Nous avons remonté la piste des créateurs de ces jeux, notamment via Telegram et Discord, jusqu’à identifier un certain « Rorshac », mentionné dans un rapport récent de l’ADL (ici : https://www.adl.org/resources/article/dark-side-roblox-active-shooter-studios-create-maps-based-real-life-mass ). Après avoir réussi à le contacter, nous l’avons longuement interrogé.

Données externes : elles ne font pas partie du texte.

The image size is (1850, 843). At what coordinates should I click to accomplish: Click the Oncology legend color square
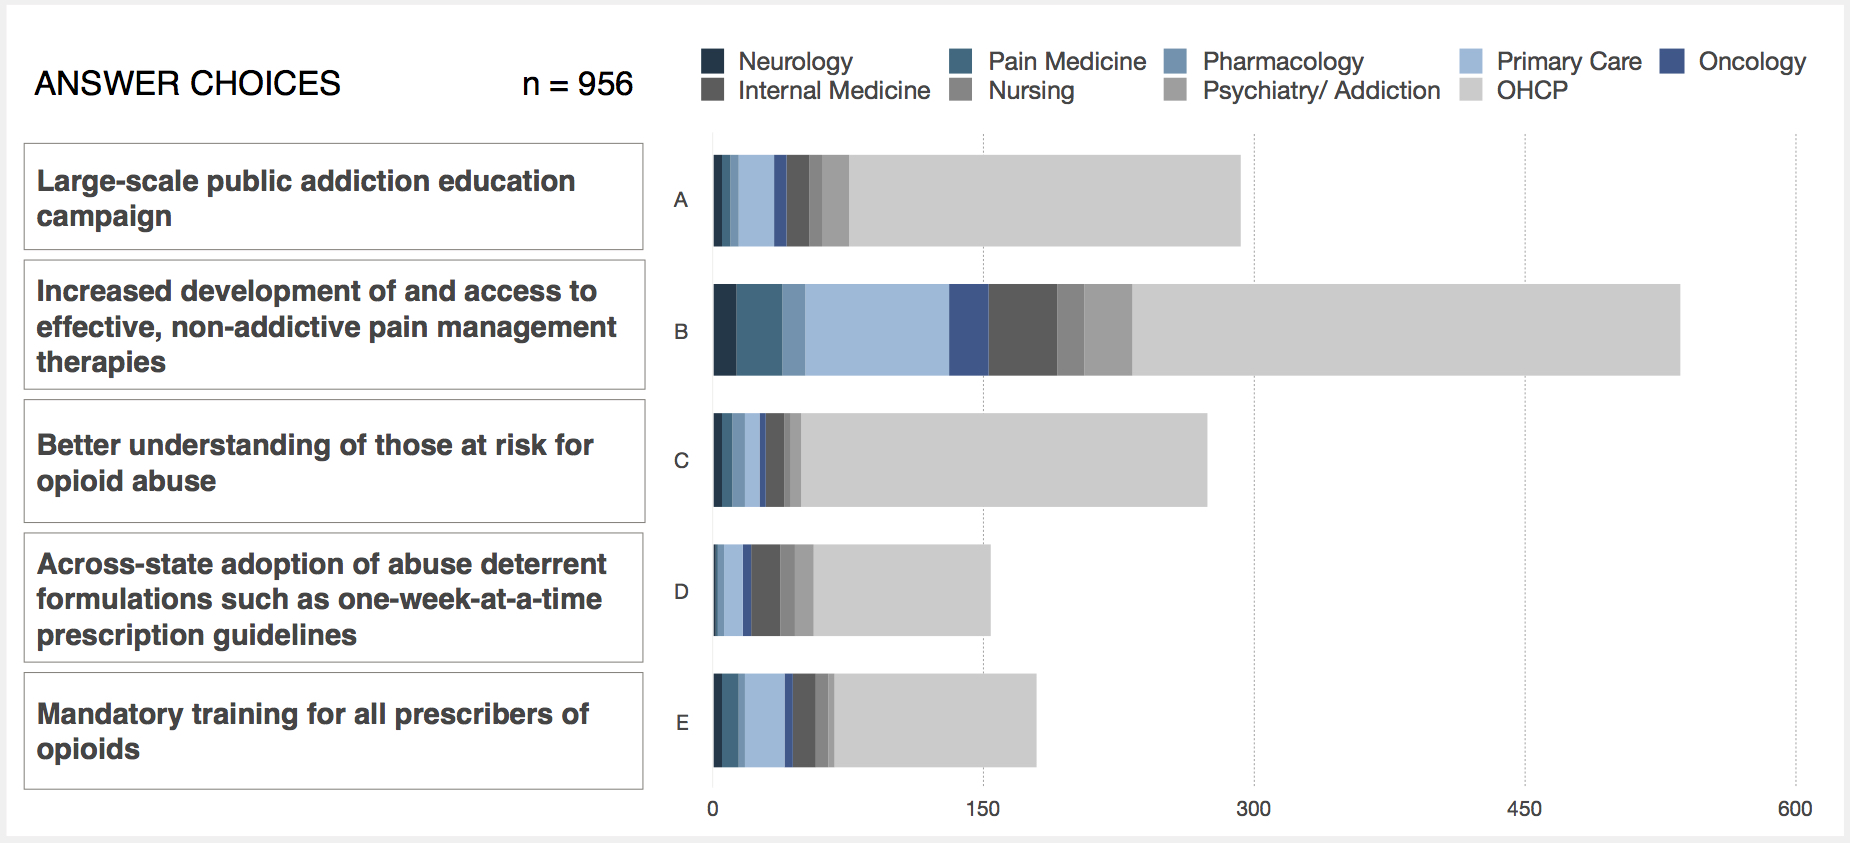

Son témoignage nous a permis de comprendre que certaines de ces créations ne naissaient pas seulement dans des sphères extrémistes de droite ou djihadistes mais aussi dans une communauté en ligne fascinée par les tueries de masse : la True Crime Community, ou T.C.C.
Entretien avec un créateur de contenus extrémistes
L’individu que nous cherchions à contacter était ce jeune Néerlandais, créateur de jeux, de mèmes et d’edits glorifiant des terroristes d’extrême droite. Après avoir gagné sa confiance en tant que journaliste, il a accepté notre demande d’interview. Nous avions déjà établi son lien avec Solomon Henderson, auteur de la fusillade dans un lycée d’Antioch, à Nashville, avant même qu’il ne le confirme en entretien. En effet, le jour de l’attaque, il avait publié un message affirmant le connaître personnellement, en réponse à une question que nous lui avions posée sous une fausse identité.

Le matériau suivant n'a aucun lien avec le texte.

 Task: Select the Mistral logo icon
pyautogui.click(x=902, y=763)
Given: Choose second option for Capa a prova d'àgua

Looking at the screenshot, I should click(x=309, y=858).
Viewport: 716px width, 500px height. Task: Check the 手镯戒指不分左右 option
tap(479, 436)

Une information confirmée par le fait que le compte TikTok du jeune hollandais se retrouve bien dans les followers du compte, aujourd’hui supprimé, de Solomon Henderson. Les deux documents laissés par Henderson, un manifeste et un journal intime, confirment également son ancrage dans cet univers entre forums internets, mèmes, edits et discours haineux.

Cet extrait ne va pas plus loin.